Plaintiff in error was indicted in the Court of Quarter Sessions
of Dauphin County, Pennsylvania, for a violation of an Act of the
legislature of July 17, 1919, as amended by the Act of May 20,
1921, requiring licenses to sell steamship tickets or orders for
transportation to or from foreign countries. The indictment alleged
that, December 14, 1921, without having obtained a license so to
do, plaintiff in error held himself out as authorized to sell
tickets and orders for transportation as agent of certain steamship
companies, and that he engaged in the sale of such tickets. There
was no controversy as to the facts, and, by direction of the court,
the jury returned to verdict of guilty. Plaintiff in error, by
motion in arrest of judgment, challenged the validity of the Act on
the ground that it contravenes the commerce clause of the federal
Constitution. The court held the statute valid, and sentenced him
to pay a fine. On appeal, the Superior Court held the Act
unconstitutional and reversed the judgment. The Supreme Court
reversed the Superior Court and reinstated the judgment of the
trial court. The case is here under § 237(a) of the Judicial
Code.
The Act of 1921 provides that no person or corporation, other
than a railroad or steamship company, shall engage within the state
in the sale of steamship tickets or orders for transportation or
shall hold himself out as authorized to sell such tickets or orders
without having first procured a license. It requires every
applicant to cause his application to be advertised in specified
publications, to furnish proof that he is of good moral character
and fit to conduct the business, to give a list of the steamship
lines, not less than three, for which he is agent, and to file a
bond in the penal sum of $1,000 conditioned that he will account to
all interested persons for moneys received for tickets and orders,
and that he will not be guilty
Page 273 U. S. 36
of any fraud or misrepresentation to purchasers. The license is
granted on approval of the Commissioner of Banking and payment of a
fee of $50, and may be renewed on payment of a like fee annually.
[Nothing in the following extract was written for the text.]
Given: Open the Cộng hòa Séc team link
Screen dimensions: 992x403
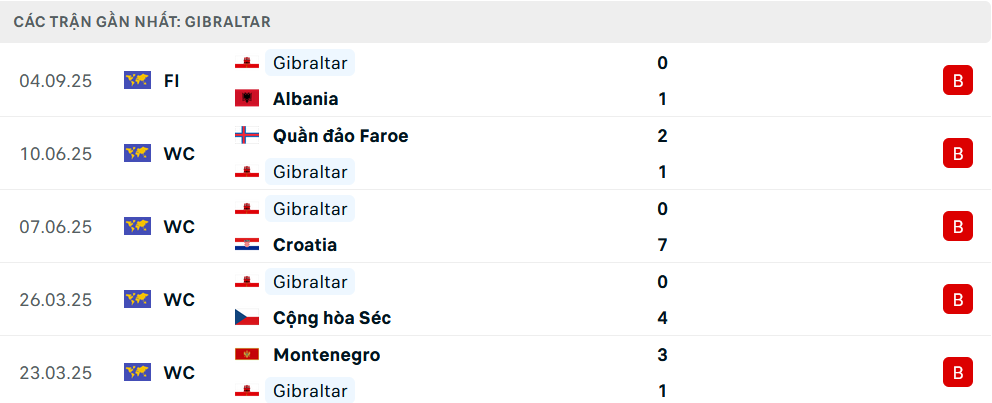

The license may be revoked for fraud, misrepresentation, or failure
to account. Any person carrying on this business without license is
declared guilty of a misdemeanor, and liable to fine or
imprisonment or both. The state supreme court declared that the Act
is one to prevent fraud, and held that it does not require an agent
or servant of the steamship companies to have a license, but that
plaintiff is not such an agent, and that he occupies a position in
the nature of an independent contractor, and is required to obtain
a license.
Plaintiff represented four steamship companies operating
steamships between the United States and Europe. Each of them gave
him a certificate authorizing him to sell at a specified place in
Harrisburg, tickets and orders for transportation entitling persons
therein named to passage on such steamships, and required the
certificate to be posted in his office. This is in accordance with
the Pennsylvania Act of 1863, P.L. 582, regulating the display of
certificates by steamship agents, and a copy of that Act was
printed on the certificate. The companies furnished plaintiff in
error books of tickets having stubs on which to make record of
tickets sold, advertising matter to be used by him, schedules of
sailings, notices of cancellations of sailings, and information as
to the immigration and customs services, and they authorized him to
collect money for tickets sold. He usually received 25 percent of
the price when applications were made for the tickets. He gave each
company a bond to account, and transmitted immediately to his
respective principals the amounts received by him.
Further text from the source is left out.